ふぇるまーた2

かたよらず、こだわらず、とらわれず。好奇心のおもむくままにどこまでも。

[仕事][日記] 「キヨシこの夜?!」

 「トンプソン現代教本」の1巻に「きよしこの夜」が載っていて、弾くのはちょっとむずかしいのですが、アレンジがとっても美しいので子供たちに評判がいいです。この曲をすごくじょうずに弾いた1年生のYちゃんが、歌も歌いたいというので、レッスンの最後に歌ったところ、終わるなり「先生、わたしヒロシがよかった〜!」というのです。???一瞬意味がわかりませんでした。
 よく聞いてみたら、どうやら彼女、「きよし」というのは名前だと思い込んでいたらしいです。マツキヨ?!キヨシじゃなくてヒロシだとなぜいいのかも謎ですが、笑いころげたらムッとされてしまいました。ごめんね(笑)子どもってホントおもしろいです。
 さて、わたしはというと、先週の水曜日にピアノのレッスンに行ってからというもの、先生のモーツァルトが頭の中をぐるぐるしていて、気がつけば先生が弾いてくださった1音1音、隅々まで神経が行き届いたタッチとか、一瞬たりともぶれたり転んだりしないトリルとか、フェルトの上を滑るようなピアニッシモとか・・・あんな音、こんな音が頭を離れません。
 同じものを弾いていて、さしてミスタッチをしているわけでもないのに、自分の弾いたものと全然違うこと違うこと!完全に敗北ですが、気持ちの良い敗北感です。まだまだです。
 演奏家でもあり、音大や音高の講師でもある現在のわたしのピアノの師は、いつだって生徒に出し惜しみせずに、そのテクニックや類まれなる表現力を丸ごと聞かせてくださるステキな方です。

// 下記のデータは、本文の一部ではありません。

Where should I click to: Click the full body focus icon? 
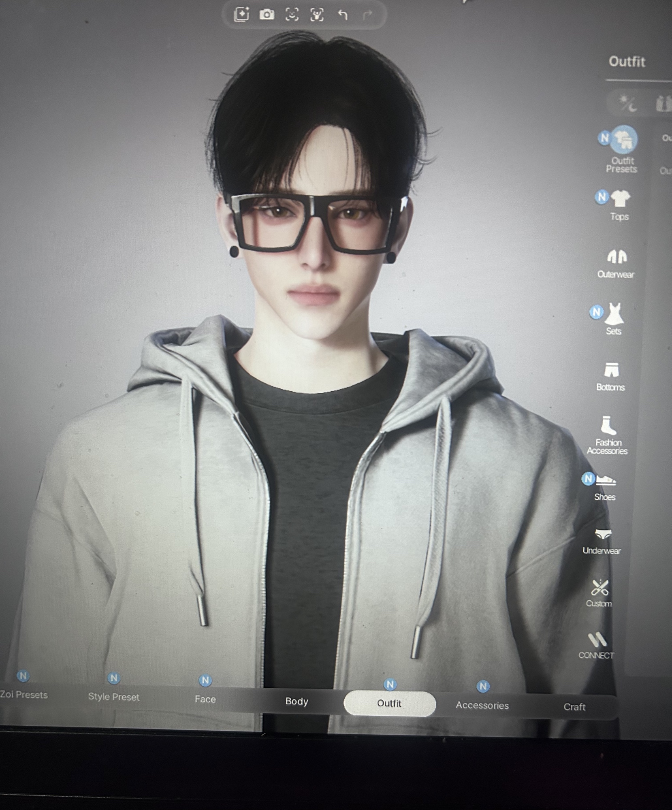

 先生の口癖は「とってもじょうず!」で、これを絶妙なタイミングで言ってくださるので(励まされたい時とか、ちょっとうまくいったかもと内心鼻高々なときに、笑)「これ以上の向上は無理!」と思っていても、なんだかもっとできるかもという気持ちにさせられて、とっても気持ちがいいです。
 家に帰ってから1週間レッスンをしていて、気がつけば先生の口癖が移って生徒に「とっても上手!」を連発しているわたしがいて、笑ってしまいました。知らず知らずかなり先生の技術や指導法だけじゃなく、いろいろな面で感化されているらしいです。この先生に出会ってからというもの、とにかく「こうやってみて」と説得するには、弾いてみせるのが一番という気になっています。もちろんわが師のピアノとわたしのそれでは説得力が違うのですが(笑)それでも、ちょっとでも説得力を持って伝わるといいなと思います。

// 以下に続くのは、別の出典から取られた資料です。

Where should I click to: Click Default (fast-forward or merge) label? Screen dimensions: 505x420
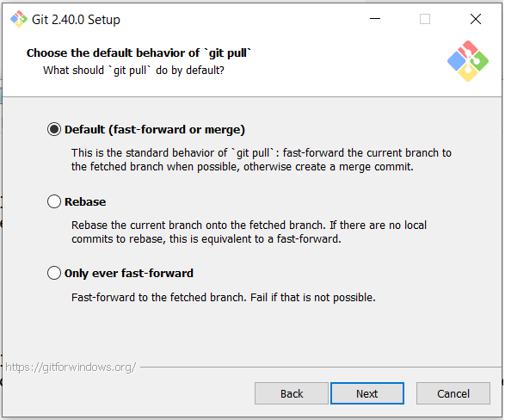pos(155,130)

 もう何十年もピアノをやって来ていますが、この分野の勉強には教科書というものがなくて、時々それが途方もなく怖く感じます。教える側にまわって考えてみると、「こうしてみたら?」「ああしてみたら?」「こうやってやってごらん。」「それはダメ!」と日々言葉にしているものは、すべてわたしの身体が覚えているもの、頭の中に蓄積されたものだけが頼りなのですから。指導法にしてもテクニックにしても表現にしても、ほんのポイントで参考にできるような先人の著作はあるにせよ、ほとんどのことは、失敗やうまくいった体験をもとに身をもって覚えてきたことであり、ほんとうの解がどこにあるのかもわかりません。そう考えると、こうやってレッスンに通い続け、素晴らしいと心から思える音楽にどんどん触れ、ずっと学び続けなくては、先生なんて怖くてやっていられません。子どもの頃は大人になった暁には完璧になっているんだろうと思っていました。大いなる勘違いです(笑)大人になってはやどれだけ?習っても習ってもちっとも完璧の方に近づいた実感はありませんが、こんな風にいつまでもあがいている姿を、わたしの生徒に見せていきたいと思っています。 
 な〜んてのんびり書いてる場合じゃなかった〜!これからPTAの役員会です。帰りに本屋に寄れるといいな。それでは、とりあえず行ってきます。